Isoginkgetin and Madrasin are poor splicing inhibitors
Fig 5
Isoginkgetin treatment affects pol I and pol II transcription.
(A) qRT-PCR with primers amplifying different protein-coding genes. HeLa cells were treated with DMSO or 30 μM Isoginkgetin for 1h to 6h. cDNA was generated with oligo(dT). Values are normalised to the protein-coding gene GAPDH and shown as relative to DMSO, mean ± SEM, n = 4 biological replicates. Statistical test: two-tailed unpaired t-test.

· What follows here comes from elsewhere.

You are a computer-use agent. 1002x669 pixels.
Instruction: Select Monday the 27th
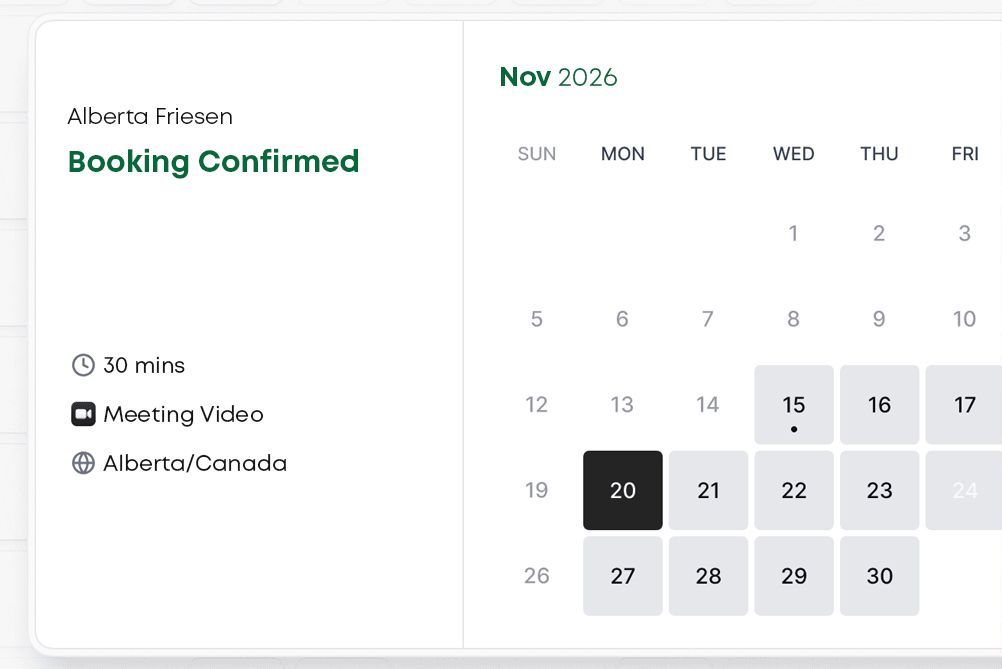point(622,576)
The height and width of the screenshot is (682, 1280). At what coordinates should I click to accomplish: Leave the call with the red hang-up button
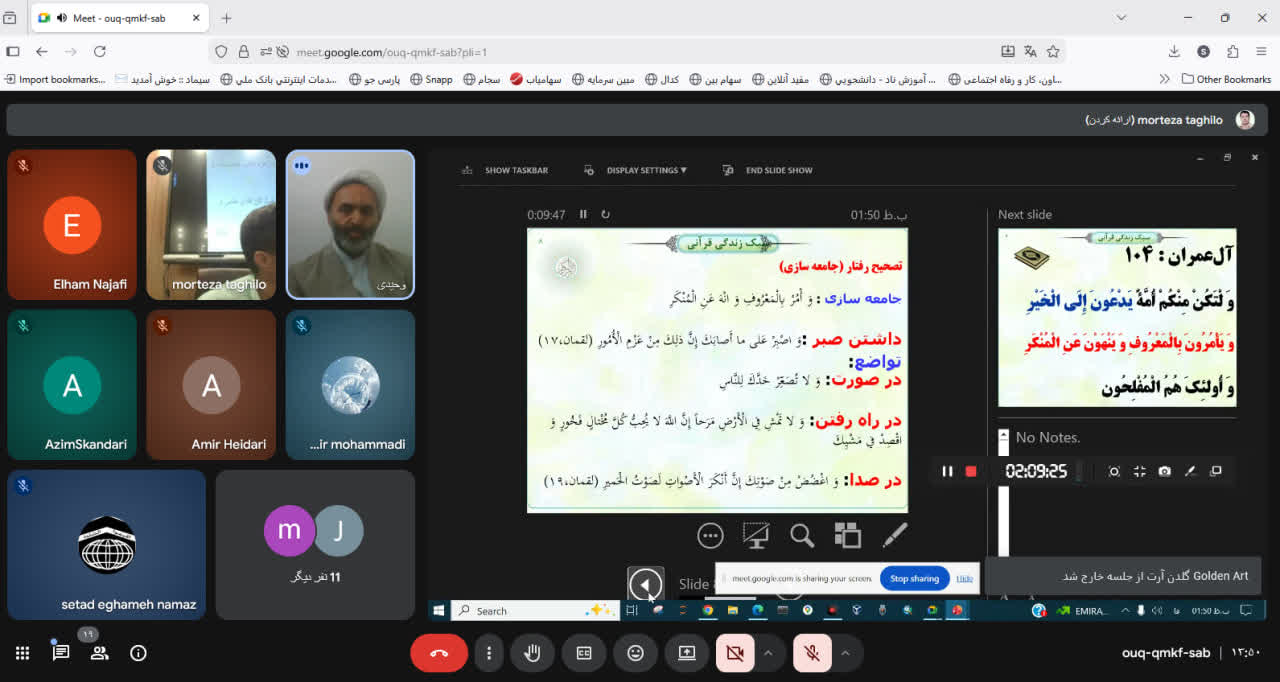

P-value: * < 0.05, ** < 0.01, *** < 0.001, **** < 0.0001. (B) Total pol II ChIP-qPCR on the intron-containing gene KPNB1 in HeLa cells treated with DMSO or 30 μM Isoginkgetin for 1h to 6h. Mean ± SEM, n = 3 biological replicates. Statistical test: two-tailed unpaired t-test. P-value: * < 0.05, ** < 0.01. (C) Total pol II ChIP-qPCR on the intronless gene JUN in HeLa cells treated with DMSO or 30 μM Isoginkgetin for 1h to 6h. Mean ± SEM, n = 3 biological replicates. Statistical test: two-tailed unpaired t-test. P-value: * < 0.05. (D) Total pol II ChIP-qPCR of the histone gene H1-2 in HeLa cells treated with DMSO or 30 μM Isoginkgetin for 1h to 6h. Mean ± SEM, n = 3 biological replicates. Statistical test: two-tailed unpaired t-test. P-value: * < 0.05. (E) Western blots of total pol II, Ser2-P, Ser5-P, and histone H3 on the chromatin fraction of HeLa cells treated with DMSO or 30 μM Isoginkgetin for 1h, 2h, or 4h. Quantifications of the western blots are shown below each panel. Each quantification has been normalised to histone H3 signal and then to the DMSO condition. (F) ChIP-qPCR of total pol II, Ser2-P, and Ser5-P across the intron-containing gene KPNB1 in HeLa cells treated with DMSO or 30 μM Isoginkgetin for 1h, 1h30, or 2h. Mean ± SEM, n = 3 biological replicates. Statistical test: two-tailed unpaired t-test. P-value: * < 0.05, ** < 0.01, *** < 0.001, **** < 0.0001.